- AIM OF THE TASK -
Every record that follows must be set down word for word.

- RECORDS FOR THE EXERCISE -
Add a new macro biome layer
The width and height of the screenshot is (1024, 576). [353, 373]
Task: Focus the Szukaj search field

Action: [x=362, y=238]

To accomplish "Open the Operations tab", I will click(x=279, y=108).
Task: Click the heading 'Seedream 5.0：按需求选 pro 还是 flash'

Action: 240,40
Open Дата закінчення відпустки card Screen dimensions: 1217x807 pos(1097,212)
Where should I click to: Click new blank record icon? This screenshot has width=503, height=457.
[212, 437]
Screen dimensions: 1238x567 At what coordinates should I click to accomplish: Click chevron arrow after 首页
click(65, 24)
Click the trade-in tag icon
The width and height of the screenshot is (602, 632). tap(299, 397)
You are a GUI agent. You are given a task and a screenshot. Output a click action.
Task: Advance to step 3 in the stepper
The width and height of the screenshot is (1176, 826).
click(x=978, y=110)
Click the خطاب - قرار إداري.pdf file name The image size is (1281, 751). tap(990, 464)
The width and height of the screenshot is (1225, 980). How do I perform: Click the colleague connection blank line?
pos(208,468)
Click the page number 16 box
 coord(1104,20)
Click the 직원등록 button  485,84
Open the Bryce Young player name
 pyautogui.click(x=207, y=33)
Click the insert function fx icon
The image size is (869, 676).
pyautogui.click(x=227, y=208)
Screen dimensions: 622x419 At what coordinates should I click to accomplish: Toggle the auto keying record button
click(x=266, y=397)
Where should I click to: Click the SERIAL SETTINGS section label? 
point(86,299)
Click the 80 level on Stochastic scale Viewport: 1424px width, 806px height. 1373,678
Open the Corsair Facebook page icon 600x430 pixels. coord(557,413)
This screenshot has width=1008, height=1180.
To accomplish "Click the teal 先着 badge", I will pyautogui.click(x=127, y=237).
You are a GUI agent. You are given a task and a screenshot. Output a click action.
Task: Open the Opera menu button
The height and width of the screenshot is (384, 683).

- TASK RESULT -
Add a new macro biome layer
The width and height of the screenshot is (1024, 576). [353, 373]
Task: Focus the Szukaj search field

Action: [x=362, y=238]

To accomplish "Open the Operations tab", I will click(x=279, y=108).
Task: Click the heading 'Seedream 5.0：按需求选 pro 还是 flash'

Action: 240,40
Open Дата закінчення відпустки card Screen dimensions: 1217x807 pos(1097,212)
Where should I click to: Click new blank record icon? This screenshot has width=503, height=457.
[212, 437]
Screen dimensions: 1238x567 At what coordinates should I click to accomplish: Click chevron arrow after 首页
click(65, 24)
Click the trade-in tag icon
The width and height of the screenshot is (602, 632). tap(299, 397)
You are a GUI agent. You are given a task and a screenshot. Output a click action.
Task: Advance to step 3 in the stepper
The width and height of the screenshot is (1176, 826).
click(x=978, y=110)
Click the خطاب - قرار إداري.pdf file name The image size is (1281, 751). tap(990, 464)
The width and height of the screenshot is (1225, 980). How do I perform: Click the colleague connection blank line?
pos(208,468)
Click the page number 16 box
 coord(1104,20)
Click the 직원등록 button  485,84
Open the Bryce Young player name
 pyautogui.click(x=207, y=33)
Click the insert function fx icon
The image size is (869, 676).
pyautogui.click(x=227, y=208)
Screen dimensions: 622x419 At what coordinates should I click to accomplish: Toggle the auto keying record button
click(x=266, y=397)
Where should I click to: Click the SERIAL SETTINGS section label? 
point(86,299)
Click the 80 level on Stochastic scale Viewport: 1424px width, 806px height. 1373,678
Open the Corsair Facebook page icon 600x430 pixels. coord(557,413)
This screenshot has width=1008, height=1180.
To accomplish "Click the teal 先着 badge", I will pyautogui.click(x=127, y=237).
You are a GUI agent. You are given a task and a screenshot. Output a click action.
Task: Open the Opera menu button
The height and width of the screenshot is (384, 683).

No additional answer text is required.